A leitura de uma passagem de S. João diz neste sentido: “é melhor para vós que Eu parta, pois, se não partir, o Paráclito não virá a vós; mas, se for, enviá-lo-ei a vós. E, quando Ele vier, denunciará o mundo quanto ao pecado, quanto à justiça e quanto ao julgamento: quanto ao pecado, porque não acreditam em mim; quanto à justiça, porque vou para o Pai e já não me vereis; quanto ao julgamento, porque o Príncipe deste mundo está julgado” (Jo 16,7-11). Precisamos muito de ser convencidos contra o pecado, precisamos muito de contemplar a Deus e a sua graça para movermos o nosso espírito contra o pecado. Com a ajuda de Deus, precisamos de recuar os pecados do espírito – o orgulho (que é o primeiro), a inveja, a ira, a avareza, a acédia (preguiça), e os pecados dos sentidos a gula e a luxúria – porque todos eles nos levam a ruturas e a rejeições muito sérias e muito importantes nas nossas vidas[4]. Neste quase-termo do advento peçamos a Jesus que venha ter connosco como foi ter com o enfermo da piscina de Betesda, que faça retirar todo o nosso pecado, e nos permita reencontrá-lo no templo de Jerusalém que este tempo do Natal: “Jesus encontrou-o no templo e disse-lhe: «Eis que ficaste são; não peques mais, para que não te aconteça algo pior” (Jo 5,14). Não é uma ameaça; é uma exortação! Jesus não quer simplesmente que ele fique mais enfermo do que já era. Foi uma bela meditação ‘na quaresma de inverno’… ! Libertos assim do pecado que habita na nossa carne, venha habitar a palavra invisível de Deus!

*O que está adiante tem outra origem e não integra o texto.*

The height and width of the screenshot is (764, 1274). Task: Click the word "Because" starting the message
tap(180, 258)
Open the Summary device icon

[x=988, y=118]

Les bergers, conduits par l´´etoile, se rendent à Bethléem, Octave Penguilly, 1883. Museu de Orsay.

 



[1] S. Tomás chama certos pecados de ‘mortais’ ou ‘capitais’, não porque provoquem diretamente a morte física ou porque nos levem ao inferno para toda a eternidade… Chama-os de mortais por analogia, porque assim como a enfermidade leva à morte se não for curada a tempo, assim o pecado leva à rutura, com Deus, com o próximo e comigo mesmo se não for sarado a tempo (I-II,q.88,a.1).

[2] Xavier Thevenot, Les péchés, p. 61.

[3] Conferência de imprensa no retorno da viagem à Grécia a 6-12-2021.

[4] S. Tomás fala da rutura das três ordens da nossa vida; Deus, o próximo, o próprio, porque cria aversão a Deus, rejeição do próximo, remorso no próprio.